# What to produce:
The expected output is exactly the lines below, starting at the line with "Image resolution: width=753" and ending at the line with "Click the user", both included; no other line belongs in it.

# Source material:
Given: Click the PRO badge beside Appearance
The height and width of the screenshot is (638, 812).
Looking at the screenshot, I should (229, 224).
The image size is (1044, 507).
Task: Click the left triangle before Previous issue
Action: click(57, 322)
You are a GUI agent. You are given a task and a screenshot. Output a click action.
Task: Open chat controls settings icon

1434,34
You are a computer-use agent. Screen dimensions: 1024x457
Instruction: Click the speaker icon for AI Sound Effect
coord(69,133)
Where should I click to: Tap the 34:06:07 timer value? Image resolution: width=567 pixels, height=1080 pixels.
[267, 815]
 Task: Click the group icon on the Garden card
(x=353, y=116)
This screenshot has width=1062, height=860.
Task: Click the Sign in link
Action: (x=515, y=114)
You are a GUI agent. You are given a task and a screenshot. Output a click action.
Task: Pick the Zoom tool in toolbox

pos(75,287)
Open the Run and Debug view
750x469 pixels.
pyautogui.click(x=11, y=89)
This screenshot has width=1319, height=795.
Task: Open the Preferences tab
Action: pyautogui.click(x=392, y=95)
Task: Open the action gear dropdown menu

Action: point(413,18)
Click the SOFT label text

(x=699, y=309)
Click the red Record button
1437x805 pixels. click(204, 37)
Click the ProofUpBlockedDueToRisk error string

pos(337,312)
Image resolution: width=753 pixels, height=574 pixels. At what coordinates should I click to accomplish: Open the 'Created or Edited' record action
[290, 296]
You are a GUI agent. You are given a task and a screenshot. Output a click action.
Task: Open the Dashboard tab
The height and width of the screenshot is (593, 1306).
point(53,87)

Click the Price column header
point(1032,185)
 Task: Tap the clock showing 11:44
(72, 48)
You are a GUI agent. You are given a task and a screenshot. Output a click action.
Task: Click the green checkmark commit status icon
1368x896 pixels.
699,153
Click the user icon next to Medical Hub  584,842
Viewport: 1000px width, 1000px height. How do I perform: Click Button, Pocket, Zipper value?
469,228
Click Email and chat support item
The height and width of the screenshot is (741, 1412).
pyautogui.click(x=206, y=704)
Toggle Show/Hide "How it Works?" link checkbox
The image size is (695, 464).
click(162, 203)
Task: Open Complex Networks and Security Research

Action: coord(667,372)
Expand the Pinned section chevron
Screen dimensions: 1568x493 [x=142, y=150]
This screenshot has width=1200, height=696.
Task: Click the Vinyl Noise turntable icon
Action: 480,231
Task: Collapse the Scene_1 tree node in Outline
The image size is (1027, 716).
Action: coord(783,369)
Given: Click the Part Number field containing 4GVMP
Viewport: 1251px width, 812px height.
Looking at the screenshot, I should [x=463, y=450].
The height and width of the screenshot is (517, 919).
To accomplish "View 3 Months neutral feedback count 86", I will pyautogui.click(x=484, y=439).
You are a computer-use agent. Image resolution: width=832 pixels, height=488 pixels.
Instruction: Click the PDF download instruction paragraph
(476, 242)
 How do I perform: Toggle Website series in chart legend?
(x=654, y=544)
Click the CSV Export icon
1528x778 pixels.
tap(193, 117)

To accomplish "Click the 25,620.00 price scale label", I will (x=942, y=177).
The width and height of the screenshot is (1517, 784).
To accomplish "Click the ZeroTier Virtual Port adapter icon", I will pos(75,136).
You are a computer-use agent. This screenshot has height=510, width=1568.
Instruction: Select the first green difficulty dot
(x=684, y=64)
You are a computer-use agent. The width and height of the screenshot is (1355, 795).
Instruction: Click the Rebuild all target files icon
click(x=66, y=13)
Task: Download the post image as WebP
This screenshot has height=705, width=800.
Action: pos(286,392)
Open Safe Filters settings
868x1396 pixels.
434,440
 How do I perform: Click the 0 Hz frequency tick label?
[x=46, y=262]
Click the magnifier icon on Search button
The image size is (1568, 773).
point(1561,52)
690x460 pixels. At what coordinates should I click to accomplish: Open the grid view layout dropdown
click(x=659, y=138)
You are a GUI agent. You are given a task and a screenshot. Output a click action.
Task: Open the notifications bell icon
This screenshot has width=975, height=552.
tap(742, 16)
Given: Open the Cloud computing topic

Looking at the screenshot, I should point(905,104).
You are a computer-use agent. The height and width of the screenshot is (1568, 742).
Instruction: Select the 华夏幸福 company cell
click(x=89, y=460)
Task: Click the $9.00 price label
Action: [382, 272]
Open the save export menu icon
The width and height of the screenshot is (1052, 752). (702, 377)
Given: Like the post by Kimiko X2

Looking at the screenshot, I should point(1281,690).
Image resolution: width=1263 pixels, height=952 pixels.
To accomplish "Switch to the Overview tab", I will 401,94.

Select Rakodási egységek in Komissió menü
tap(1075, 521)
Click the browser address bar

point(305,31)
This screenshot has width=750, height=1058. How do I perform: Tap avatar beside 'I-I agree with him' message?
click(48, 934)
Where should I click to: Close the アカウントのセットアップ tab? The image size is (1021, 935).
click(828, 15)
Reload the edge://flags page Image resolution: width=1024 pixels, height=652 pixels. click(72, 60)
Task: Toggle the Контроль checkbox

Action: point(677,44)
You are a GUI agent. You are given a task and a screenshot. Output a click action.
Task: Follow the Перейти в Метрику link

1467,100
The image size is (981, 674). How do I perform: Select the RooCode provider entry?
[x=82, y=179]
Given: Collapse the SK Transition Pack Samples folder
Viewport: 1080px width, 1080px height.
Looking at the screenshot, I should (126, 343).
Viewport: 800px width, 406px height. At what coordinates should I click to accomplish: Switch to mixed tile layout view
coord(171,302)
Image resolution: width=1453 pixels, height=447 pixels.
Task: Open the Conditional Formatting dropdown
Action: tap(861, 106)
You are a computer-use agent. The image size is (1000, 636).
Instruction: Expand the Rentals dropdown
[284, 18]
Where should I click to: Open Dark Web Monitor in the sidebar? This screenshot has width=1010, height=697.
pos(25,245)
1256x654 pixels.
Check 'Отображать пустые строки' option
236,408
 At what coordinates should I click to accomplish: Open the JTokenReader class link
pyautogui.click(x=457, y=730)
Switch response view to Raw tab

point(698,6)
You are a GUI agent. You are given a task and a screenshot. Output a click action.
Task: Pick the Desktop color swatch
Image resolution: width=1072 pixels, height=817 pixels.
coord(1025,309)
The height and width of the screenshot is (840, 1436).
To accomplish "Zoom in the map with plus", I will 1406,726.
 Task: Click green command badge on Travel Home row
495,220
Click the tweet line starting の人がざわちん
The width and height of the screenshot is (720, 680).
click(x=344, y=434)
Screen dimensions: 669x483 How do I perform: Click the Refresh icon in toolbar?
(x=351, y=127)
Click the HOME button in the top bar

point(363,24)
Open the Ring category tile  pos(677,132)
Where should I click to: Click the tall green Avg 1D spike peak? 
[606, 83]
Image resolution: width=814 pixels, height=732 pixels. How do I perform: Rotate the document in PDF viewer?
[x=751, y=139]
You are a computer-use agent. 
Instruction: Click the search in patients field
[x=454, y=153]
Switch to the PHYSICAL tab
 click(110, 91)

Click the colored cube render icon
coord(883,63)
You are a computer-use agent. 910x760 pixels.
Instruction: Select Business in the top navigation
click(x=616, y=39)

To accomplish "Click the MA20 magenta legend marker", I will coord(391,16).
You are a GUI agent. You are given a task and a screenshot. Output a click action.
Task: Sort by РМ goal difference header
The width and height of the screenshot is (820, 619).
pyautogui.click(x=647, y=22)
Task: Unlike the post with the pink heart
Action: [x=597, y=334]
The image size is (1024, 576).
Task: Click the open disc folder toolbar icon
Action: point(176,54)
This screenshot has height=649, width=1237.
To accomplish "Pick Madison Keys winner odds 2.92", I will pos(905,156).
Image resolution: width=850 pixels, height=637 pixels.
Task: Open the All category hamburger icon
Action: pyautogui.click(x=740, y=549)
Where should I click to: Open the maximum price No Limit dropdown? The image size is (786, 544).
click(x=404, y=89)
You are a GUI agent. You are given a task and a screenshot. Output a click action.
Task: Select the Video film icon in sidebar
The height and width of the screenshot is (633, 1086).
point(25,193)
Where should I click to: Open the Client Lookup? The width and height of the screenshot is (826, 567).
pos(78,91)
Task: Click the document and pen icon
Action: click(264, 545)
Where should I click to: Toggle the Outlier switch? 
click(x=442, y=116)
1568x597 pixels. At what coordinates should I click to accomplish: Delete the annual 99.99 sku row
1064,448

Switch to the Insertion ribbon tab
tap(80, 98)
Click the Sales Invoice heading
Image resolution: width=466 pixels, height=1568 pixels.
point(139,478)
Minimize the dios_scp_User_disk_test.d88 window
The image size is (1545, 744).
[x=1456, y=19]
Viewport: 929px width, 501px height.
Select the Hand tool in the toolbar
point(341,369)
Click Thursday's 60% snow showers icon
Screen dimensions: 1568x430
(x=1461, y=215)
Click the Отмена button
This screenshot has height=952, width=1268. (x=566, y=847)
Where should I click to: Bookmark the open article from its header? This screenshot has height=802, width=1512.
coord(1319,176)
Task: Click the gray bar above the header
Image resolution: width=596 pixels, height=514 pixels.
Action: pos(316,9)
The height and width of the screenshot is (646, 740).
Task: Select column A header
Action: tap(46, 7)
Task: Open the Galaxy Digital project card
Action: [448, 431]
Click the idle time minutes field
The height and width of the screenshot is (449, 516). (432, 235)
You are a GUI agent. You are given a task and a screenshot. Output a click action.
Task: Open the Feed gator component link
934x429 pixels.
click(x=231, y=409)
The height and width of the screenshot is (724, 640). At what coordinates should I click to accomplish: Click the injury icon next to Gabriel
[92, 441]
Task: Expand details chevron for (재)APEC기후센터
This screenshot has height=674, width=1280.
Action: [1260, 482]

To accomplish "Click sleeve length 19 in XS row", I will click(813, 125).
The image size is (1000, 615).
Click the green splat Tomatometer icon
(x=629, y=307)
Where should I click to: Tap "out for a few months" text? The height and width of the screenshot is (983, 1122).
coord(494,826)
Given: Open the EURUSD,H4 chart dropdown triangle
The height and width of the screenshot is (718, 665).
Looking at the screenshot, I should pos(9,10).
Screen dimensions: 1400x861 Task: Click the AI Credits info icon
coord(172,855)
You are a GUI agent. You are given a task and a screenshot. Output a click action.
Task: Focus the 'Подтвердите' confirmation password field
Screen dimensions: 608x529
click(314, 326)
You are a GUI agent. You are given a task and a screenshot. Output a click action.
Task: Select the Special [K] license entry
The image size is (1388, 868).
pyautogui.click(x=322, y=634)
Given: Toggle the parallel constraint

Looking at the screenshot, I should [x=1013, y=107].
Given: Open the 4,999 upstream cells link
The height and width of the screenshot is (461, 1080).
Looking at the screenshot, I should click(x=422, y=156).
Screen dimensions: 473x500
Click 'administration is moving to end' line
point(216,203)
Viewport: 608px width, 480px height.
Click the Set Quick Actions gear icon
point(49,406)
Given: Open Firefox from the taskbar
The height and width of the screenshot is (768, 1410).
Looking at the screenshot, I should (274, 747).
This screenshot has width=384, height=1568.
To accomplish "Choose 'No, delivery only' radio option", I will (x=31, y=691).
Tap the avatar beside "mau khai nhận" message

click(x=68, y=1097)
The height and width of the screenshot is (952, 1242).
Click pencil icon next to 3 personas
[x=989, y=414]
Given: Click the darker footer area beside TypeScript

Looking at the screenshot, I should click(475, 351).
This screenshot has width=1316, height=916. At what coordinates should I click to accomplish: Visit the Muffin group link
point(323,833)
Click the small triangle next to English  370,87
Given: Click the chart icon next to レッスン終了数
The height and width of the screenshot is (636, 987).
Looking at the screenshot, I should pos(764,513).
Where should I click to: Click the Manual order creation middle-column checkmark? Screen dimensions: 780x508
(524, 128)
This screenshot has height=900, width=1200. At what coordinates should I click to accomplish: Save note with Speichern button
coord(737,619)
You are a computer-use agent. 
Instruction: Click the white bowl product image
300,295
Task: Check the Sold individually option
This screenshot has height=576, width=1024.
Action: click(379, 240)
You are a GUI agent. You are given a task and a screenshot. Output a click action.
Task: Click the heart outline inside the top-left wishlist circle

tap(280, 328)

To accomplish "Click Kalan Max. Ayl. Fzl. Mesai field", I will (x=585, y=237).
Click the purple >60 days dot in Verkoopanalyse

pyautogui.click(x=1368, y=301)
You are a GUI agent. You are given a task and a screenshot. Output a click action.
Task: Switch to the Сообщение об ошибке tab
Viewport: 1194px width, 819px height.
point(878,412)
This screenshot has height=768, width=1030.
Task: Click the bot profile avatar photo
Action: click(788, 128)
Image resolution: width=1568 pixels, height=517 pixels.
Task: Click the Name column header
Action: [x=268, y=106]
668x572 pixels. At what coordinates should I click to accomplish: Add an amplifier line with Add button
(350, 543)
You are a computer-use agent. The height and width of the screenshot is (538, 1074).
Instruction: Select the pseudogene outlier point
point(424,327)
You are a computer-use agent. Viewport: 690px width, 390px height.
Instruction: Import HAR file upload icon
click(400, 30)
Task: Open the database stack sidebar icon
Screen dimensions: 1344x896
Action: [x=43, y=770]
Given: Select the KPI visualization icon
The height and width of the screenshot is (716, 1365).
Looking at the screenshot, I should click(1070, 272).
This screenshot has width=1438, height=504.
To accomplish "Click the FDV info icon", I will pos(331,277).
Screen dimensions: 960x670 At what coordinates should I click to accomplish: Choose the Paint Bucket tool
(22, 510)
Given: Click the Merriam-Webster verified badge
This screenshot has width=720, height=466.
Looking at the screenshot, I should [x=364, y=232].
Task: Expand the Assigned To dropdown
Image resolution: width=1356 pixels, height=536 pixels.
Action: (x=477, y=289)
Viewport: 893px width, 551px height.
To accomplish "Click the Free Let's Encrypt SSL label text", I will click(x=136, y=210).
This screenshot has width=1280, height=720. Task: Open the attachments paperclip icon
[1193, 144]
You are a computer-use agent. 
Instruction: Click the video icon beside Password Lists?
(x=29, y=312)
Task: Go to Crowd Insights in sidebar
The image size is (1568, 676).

# Answer section:
Image resolution: width=753 pixels, height=574 pixels. At what coordinates should I click to accomplish: Open the 'Created or Edited' record action
[290, 296]
You are a GUI agent. You are given a task and a screenshot. Output a click action.
Task: Open the Dashboard tab
The height and width of the screenshot is (593, 1306).
point(53,87)

Click the Price column header
point(1032,185)
 Task: Tap the clock showing 11:44
(72, 48)
You are a GUI agent. You are given a task and a screenshot. Output a click action.
Task: Click the green checkmark commit status icon
1368x896 pixels.
699,153
Click the user icon next to Medical Hub  584,842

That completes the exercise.